### Provided entries
::::::::::
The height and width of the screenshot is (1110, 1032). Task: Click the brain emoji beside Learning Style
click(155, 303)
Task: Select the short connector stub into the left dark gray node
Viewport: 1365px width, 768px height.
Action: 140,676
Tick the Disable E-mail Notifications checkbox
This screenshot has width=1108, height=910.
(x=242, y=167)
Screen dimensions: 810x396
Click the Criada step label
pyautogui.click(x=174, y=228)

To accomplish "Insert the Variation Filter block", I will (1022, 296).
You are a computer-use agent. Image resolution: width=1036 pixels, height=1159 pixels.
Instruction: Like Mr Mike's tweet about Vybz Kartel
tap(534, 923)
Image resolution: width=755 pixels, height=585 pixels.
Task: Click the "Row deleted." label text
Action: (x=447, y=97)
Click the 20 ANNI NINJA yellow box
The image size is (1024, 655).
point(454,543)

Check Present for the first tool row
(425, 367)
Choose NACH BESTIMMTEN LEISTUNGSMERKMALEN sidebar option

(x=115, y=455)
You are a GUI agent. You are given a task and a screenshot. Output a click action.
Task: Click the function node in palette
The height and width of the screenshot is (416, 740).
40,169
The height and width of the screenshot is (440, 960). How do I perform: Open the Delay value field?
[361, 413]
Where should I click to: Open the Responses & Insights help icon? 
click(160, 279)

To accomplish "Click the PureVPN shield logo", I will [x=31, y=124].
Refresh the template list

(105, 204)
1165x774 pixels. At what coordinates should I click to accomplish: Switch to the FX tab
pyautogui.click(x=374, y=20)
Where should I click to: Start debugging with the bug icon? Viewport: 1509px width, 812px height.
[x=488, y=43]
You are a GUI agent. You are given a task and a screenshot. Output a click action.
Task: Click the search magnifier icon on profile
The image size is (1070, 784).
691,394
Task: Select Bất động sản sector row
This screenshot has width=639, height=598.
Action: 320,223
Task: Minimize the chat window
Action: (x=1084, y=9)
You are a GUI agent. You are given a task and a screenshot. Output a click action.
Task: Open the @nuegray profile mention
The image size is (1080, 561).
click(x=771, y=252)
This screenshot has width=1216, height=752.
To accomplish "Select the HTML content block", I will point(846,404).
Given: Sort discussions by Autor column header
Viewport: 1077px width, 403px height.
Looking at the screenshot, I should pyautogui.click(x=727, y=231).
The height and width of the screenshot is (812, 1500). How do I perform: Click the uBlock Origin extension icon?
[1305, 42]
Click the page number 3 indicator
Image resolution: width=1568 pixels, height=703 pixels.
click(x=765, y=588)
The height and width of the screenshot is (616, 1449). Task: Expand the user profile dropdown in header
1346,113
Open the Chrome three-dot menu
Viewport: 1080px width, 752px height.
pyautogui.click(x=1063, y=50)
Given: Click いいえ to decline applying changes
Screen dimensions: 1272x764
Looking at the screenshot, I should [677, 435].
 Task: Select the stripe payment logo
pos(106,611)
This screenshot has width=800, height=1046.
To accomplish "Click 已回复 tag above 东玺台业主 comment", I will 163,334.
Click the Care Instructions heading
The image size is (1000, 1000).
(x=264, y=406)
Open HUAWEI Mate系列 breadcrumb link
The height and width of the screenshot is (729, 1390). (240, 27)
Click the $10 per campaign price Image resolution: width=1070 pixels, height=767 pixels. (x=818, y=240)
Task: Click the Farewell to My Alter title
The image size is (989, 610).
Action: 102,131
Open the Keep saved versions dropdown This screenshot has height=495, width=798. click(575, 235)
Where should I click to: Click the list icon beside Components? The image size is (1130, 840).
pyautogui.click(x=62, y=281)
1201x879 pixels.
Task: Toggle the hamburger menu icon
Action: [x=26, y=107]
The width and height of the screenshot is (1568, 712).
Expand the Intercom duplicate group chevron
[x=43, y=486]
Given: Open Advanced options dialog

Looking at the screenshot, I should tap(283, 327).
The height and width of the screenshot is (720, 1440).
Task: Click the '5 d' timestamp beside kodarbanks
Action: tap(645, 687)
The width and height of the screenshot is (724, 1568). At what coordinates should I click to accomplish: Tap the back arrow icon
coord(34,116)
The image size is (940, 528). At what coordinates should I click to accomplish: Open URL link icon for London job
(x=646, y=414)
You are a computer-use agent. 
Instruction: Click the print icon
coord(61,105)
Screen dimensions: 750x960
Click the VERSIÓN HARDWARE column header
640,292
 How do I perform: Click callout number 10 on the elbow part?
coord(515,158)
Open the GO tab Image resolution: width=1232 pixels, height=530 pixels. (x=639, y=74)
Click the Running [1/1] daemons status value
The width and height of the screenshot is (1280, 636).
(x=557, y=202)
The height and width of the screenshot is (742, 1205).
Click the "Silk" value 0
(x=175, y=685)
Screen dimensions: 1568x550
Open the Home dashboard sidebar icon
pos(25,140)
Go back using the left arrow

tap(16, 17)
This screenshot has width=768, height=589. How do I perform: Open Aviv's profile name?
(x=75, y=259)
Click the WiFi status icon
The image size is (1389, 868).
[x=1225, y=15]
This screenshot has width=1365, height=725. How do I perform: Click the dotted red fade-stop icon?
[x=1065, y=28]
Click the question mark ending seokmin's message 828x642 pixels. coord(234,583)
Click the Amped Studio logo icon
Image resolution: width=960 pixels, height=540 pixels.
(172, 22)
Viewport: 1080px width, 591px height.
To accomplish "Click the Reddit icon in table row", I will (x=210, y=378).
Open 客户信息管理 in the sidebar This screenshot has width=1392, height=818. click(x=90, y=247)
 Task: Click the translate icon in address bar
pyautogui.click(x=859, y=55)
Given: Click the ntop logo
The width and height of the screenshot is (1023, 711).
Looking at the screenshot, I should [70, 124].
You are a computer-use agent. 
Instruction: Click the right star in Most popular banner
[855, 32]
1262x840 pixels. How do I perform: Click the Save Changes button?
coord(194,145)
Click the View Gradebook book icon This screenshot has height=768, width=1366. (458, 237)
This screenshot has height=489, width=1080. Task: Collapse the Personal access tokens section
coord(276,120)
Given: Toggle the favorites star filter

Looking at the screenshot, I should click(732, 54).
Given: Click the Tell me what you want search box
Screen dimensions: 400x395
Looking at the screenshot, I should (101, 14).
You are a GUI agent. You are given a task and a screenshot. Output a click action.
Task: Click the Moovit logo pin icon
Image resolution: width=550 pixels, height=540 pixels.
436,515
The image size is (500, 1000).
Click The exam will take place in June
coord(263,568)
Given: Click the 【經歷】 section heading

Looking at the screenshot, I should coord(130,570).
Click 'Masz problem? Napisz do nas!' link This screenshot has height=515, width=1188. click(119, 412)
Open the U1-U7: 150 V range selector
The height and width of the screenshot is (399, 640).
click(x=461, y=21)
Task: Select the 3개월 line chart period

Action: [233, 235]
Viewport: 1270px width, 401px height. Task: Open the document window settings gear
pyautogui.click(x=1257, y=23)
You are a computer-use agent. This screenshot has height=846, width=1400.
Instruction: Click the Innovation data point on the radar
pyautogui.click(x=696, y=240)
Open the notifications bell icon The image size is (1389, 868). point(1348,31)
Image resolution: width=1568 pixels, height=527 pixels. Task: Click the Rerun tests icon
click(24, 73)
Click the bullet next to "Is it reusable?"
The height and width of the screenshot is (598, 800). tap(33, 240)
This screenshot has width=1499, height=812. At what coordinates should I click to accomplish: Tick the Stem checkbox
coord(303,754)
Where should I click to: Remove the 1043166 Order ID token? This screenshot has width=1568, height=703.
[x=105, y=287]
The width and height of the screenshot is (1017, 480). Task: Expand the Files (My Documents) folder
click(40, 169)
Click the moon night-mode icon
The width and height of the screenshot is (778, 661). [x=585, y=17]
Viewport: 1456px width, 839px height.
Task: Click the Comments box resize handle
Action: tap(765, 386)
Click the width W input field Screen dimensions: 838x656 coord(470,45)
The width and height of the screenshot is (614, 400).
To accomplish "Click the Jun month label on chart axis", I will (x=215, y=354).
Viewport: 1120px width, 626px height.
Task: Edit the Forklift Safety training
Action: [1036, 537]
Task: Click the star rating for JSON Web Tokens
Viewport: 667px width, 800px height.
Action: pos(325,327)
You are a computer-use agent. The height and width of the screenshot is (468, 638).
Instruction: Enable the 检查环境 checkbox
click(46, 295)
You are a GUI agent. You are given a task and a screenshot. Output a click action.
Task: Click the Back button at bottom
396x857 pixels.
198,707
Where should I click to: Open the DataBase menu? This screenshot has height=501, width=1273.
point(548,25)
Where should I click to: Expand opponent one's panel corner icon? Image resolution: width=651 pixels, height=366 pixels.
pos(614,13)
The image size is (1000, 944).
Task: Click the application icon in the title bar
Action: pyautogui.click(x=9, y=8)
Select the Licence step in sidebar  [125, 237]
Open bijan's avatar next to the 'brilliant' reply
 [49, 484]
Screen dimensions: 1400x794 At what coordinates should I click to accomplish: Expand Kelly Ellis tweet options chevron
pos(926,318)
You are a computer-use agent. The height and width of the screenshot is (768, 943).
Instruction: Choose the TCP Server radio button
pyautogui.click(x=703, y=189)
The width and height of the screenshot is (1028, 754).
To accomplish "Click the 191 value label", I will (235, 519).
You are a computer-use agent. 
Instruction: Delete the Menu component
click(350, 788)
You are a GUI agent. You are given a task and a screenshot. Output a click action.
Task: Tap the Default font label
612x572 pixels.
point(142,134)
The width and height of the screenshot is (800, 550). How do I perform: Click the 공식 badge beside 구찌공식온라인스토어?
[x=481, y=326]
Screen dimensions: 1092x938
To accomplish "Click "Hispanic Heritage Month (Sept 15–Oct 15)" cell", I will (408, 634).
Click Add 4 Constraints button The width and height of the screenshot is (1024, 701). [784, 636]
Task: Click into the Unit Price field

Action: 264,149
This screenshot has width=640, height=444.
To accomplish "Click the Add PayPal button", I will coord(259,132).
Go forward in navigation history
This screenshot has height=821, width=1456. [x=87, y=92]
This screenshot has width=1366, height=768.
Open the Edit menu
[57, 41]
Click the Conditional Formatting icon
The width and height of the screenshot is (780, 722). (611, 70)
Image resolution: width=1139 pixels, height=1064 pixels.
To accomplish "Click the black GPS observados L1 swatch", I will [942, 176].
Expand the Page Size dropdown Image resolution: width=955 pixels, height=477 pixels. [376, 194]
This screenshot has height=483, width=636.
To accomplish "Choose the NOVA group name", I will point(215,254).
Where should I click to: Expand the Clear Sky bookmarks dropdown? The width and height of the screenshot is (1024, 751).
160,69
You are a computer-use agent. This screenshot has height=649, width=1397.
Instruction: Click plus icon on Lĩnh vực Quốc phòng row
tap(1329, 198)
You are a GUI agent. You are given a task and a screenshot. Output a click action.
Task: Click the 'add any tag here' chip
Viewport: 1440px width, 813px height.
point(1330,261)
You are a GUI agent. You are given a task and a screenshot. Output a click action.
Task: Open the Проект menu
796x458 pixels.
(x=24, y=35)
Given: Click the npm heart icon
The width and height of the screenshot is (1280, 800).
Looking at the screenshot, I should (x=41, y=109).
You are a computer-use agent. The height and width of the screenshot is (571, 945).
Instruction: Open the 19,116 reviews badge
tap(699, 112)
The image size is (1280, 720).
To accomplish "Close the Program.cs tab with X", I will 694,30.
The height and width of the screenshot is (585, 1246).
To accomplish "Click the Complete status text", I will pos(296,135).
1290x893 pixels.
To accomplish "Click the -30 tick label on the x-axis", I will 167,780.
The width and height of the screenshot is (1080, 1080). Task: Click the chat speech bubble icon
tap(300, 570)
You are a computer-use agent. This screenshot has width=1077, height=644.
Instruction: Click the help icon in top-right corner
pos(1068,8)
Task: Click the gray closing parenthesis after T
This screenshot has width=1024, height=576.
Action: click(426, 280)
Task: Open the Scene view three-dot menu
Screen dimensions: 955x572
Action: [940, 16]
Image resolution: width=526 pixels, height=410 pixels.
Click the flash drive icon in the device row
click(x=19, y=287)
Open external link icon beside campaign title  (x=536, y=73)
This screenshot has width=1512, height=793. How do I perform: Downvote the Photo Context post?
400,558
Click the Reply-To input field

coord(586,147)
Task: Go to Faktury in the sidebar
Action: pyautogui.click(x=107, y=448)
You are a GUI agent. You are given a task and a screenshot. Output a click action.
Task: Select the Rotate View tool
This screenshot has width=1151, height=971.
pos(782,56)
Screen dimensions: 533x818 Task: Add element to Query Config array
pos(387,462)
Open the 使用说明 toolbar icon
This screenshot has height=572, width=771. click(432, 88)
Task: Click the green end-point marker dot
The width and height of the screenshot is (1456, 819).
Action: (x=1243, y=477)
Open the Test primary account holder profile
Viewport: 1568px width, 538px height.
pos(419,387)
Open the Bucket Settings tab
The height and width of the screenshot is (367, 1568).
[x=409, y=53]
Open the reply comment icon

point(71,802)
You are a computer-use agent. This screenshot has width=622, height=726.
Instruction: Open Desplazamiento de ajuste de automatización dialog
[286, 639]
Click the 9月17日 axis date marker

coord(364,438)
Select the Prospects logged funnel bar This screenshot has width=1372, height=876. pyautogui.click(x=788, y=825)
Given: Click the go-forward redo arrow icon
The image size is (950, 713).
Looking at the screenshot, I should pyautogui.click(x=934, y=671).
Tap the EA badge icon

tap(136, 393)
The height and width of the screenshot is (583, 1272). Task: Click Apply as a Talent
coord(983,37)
::::::::::
### Task
All lines above holding the word "computer" make up the answer; copy each one.

### Exercise solution
You are a computer-use agent. Image resolution: width=1036 pixels, height=1159 pixels.
You are a computer-use agent. 
You are a computer-use agent. 
You are a computer-use agent. This screenshot has height=846, width=1400.
You are a computer-use agent. The height and width of the screenshot is (468, 638).
You are a computer-use agent. The height and width of the screenshot is (768, 943).
You are a computer-use agent. 
You are a computer-use agent. This screenshot has height=649, width=1397.
You are a computer-use agent. The height and width of the screenshot is (571, 945).
You are a computer-use agent. This screenshot has width=1077, height=644.
You are a computer-use agent. This screenshot has width=622, height=726.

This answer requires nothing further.